**TASK GOAL**:
Find the line that contains "Task: Click the Panel header label". Copy it and every line after it to the end of the material below, exactly, with no pictures.

========

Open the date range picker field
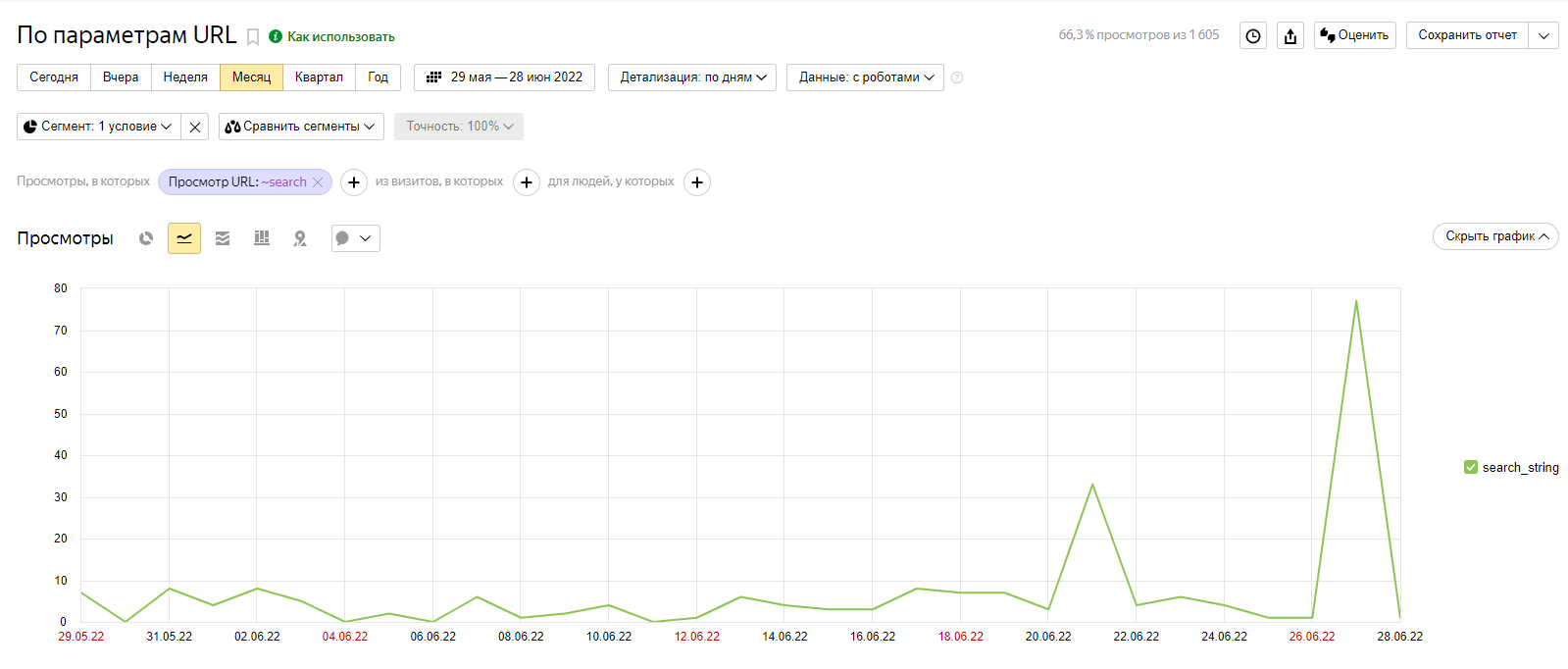This screenshot has width=1568, height=669. [504, 77]
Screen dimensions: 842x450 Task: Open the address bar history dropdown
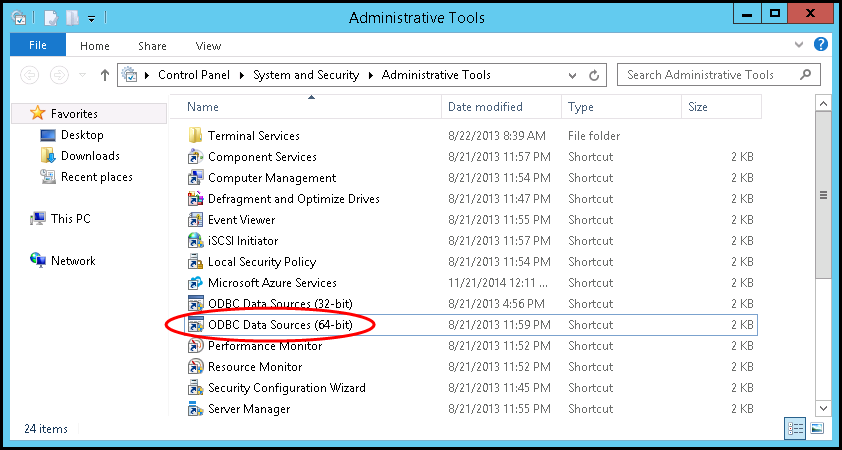[572, 75]
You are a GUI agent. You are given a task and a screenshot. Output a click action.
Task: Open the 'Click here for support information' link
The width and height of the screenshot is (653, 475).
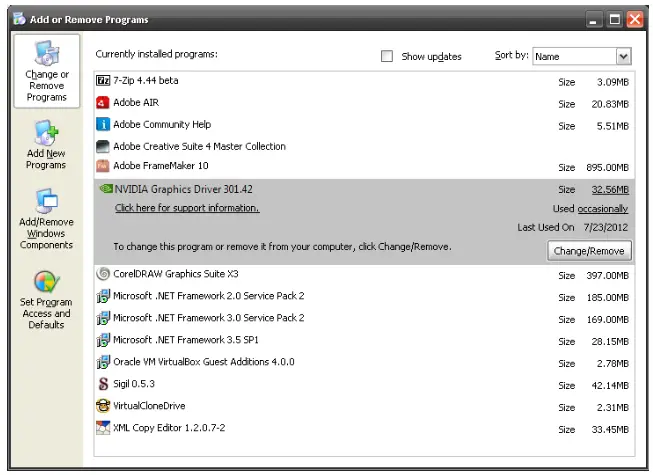coord(187,208)
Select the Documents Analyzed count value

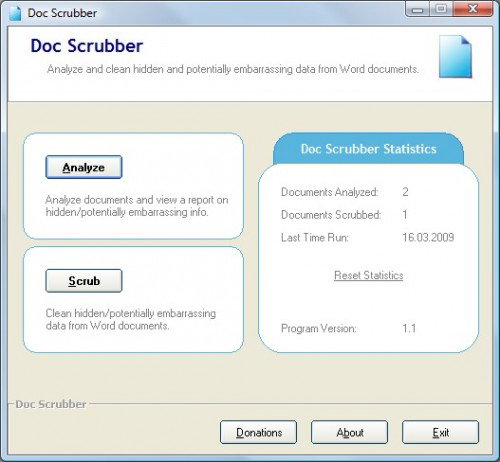[x=405, y=192]
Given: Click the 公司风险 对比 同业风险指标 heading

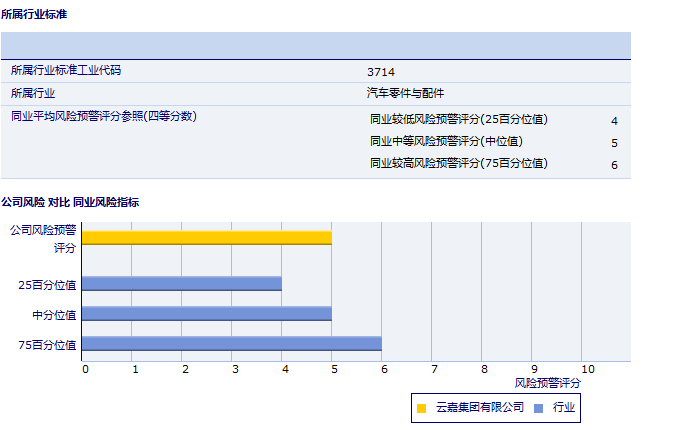Looking at the screenshot, I should coord(70,202).
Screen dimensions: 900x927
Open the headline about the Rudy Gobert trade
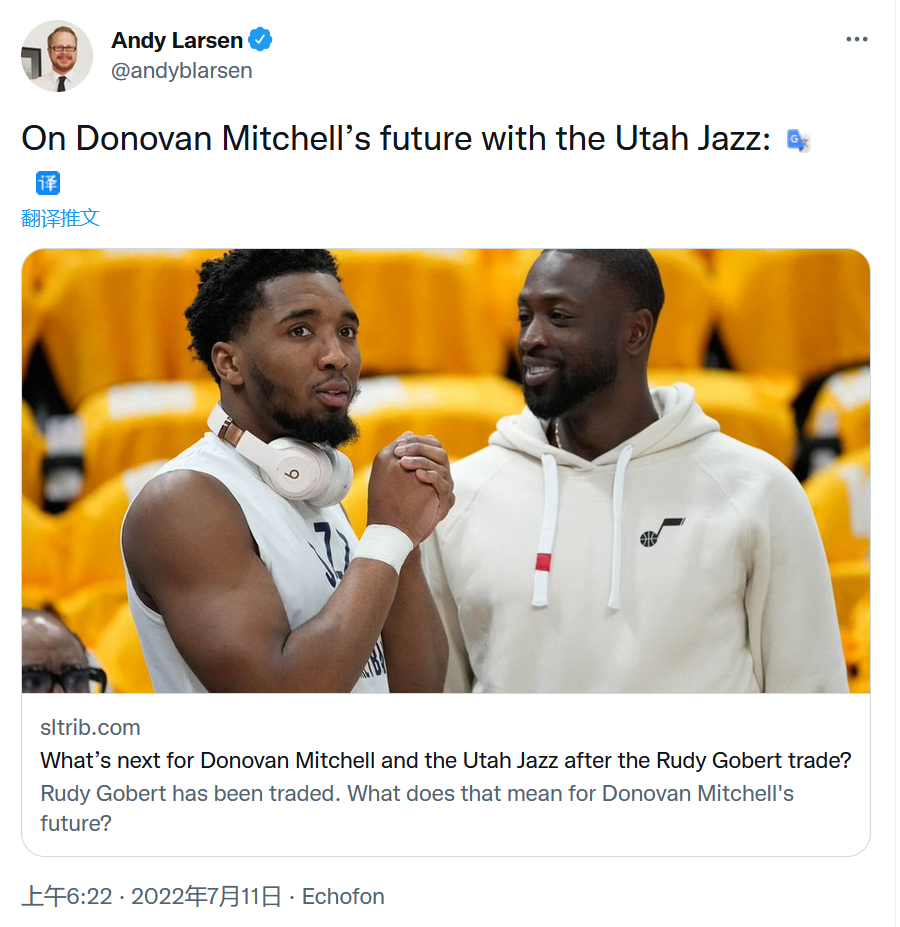coord(446,760)
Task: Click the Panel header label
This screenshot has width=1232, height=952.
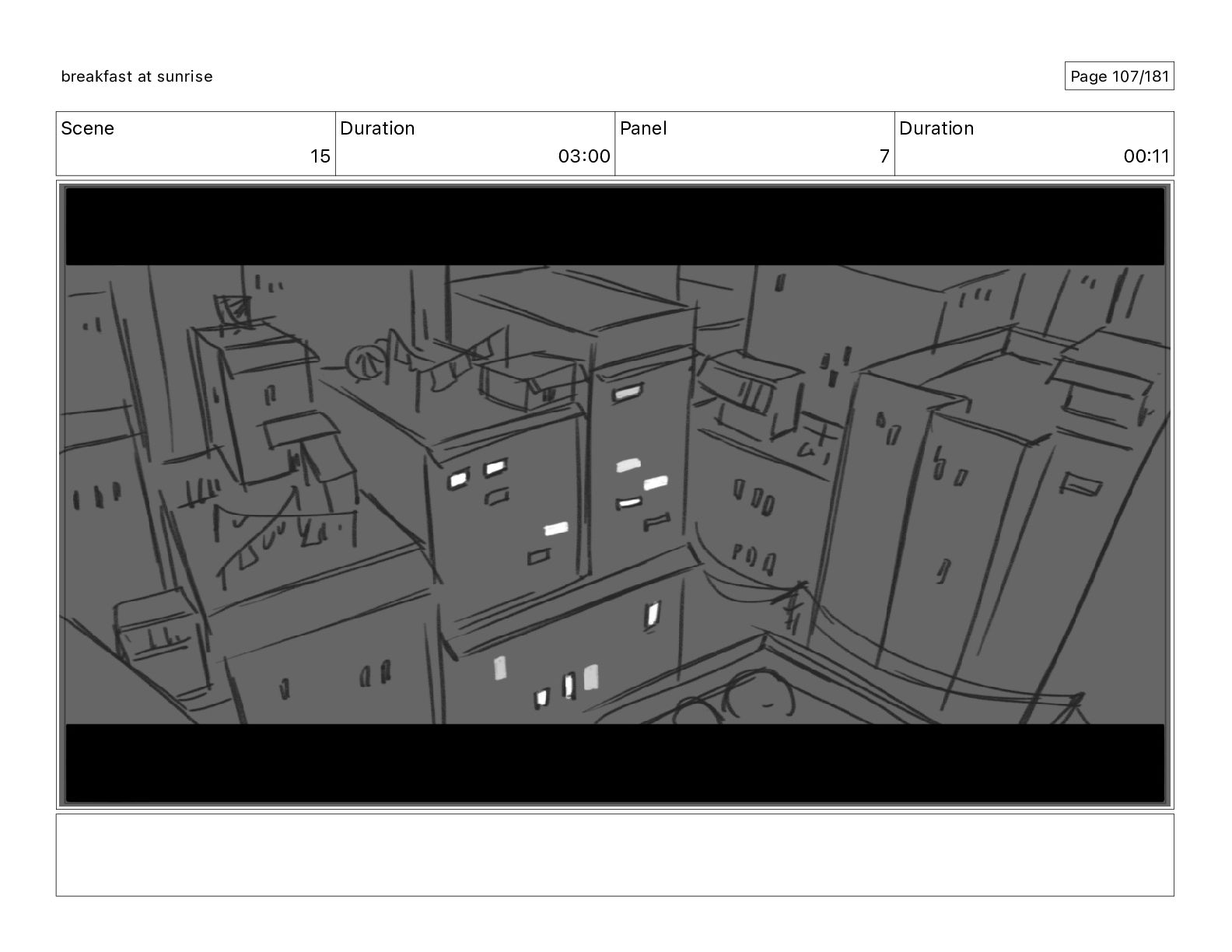Action: point(643,128)
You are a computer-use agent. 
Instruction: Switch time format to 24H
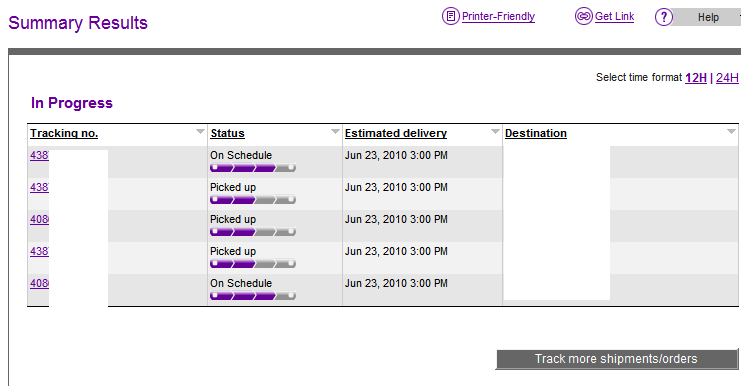(727, 77)
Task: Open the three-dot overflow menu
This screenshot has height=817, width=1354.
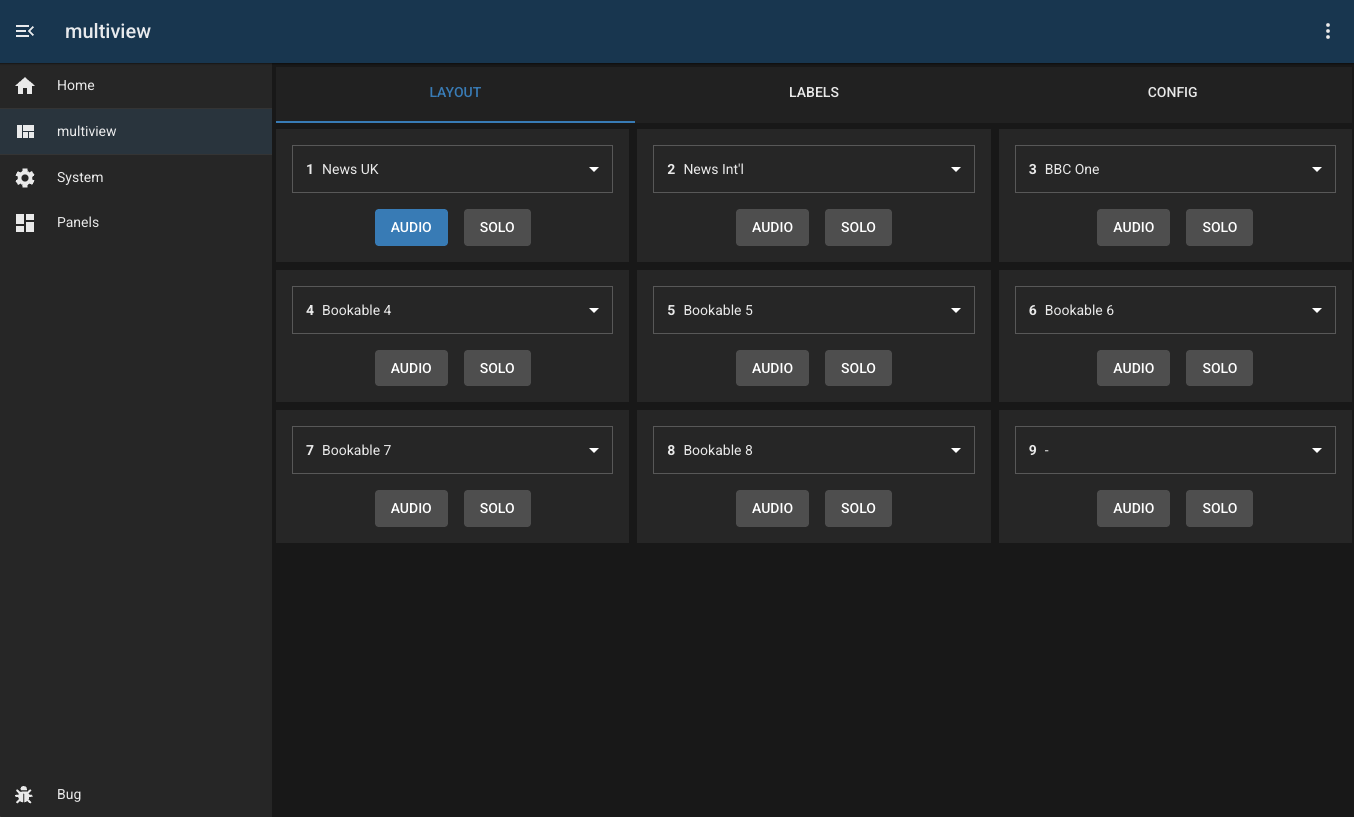Action: coord(1327,31)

========

**FINISHED EXERCISE**:
Task: Click the Panel header label
This screenshot has width=1232, height=952.
Action: point(643,128)
You are a computer-use agent. 
Instruction: Switch time format to 24H
(727, 77)
Task: Open the three-dot overflow menu
This screenshot has height=817, width=1354.
Action: coord(1327,31)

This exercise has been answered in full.